((
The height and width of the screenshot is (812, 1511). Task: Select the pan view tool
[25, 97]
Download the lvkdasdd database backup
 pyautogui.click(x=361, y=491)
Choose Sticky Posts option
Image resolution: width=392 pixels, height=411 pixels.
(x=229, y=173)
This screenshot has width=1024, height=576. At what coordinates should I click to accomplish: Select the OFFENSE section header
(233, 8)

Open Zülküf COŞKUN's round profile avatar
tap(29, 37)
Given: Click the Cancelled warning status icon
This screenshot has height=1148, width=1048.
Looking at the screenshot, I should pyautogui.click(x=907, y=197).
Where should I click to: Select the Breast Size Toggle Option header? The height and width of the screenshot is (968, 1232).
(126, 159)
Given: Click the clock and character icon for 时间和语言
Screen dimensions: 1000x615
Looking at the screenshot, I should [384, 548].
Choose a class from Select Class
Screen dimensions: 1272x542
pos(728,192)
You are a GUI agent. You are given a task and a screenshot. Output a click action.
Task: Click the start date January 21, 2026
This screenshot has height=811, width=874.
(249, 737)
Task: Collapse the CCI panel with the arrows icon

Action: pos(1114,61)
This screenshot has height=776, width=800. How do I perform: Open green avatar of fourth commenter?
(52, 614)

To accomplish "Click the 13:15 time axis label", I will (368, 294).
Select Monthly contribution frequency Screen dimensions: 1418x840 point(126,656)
))
Restate every record exactly, leaving nothing out.

The height and width of the screenshot is (812, 1511). Task: Select the pan view tool
[25, 97]
Download the lvkdasdd database backup
 pyautogui.click(x=361, y=491)
Choose Sticky Posts option
Image resolution: width=392 pixels, height=411 pixels.
(x=229, y=173)
This screenshot has width=1024, height=576. At what coordinates should I click to accomplish: Select the OFFENSE section header
(233, 8)

Open Zülküf COŞKUN's round profile avatar
tap(29, 37)
Given: Click the Cancelled warning status icon
This screenshot has height=1148, width=1048.
Looking at the screenshot, I should pyautogui.click(x=907, y=197).
Where should I click to: Select the Breast Size Toggle Option header? The height and width of the screenshot is (968, 1232).
(126, 159)
Given: Click the clock and character icon for 时间和语言
Screen dimensions: 1000x615
Looking at the screenshot, I should [384, 548].
Choose a class from Select Class
Screen dimensions: 1272x542
pos(728,192)
You are a GUI agent. You are given a task and a screenshot. Output a click action.
Task: Click the start date January 21, 2026
This screenshot has height=811, width=874.
(249, 737)
Task: Collapse the CCI panel with the arrows icon

Action: pos(1114,61)
This screenshot has height=776, width=800. How do I perform: Open green avatar of fourth commenter?
(52, 614)

To accomplish "Click the 13:15 time axis label", I will (368, 294).
Select Monthly contribution frequency Screen dimensions: 1418x840 point(126,656)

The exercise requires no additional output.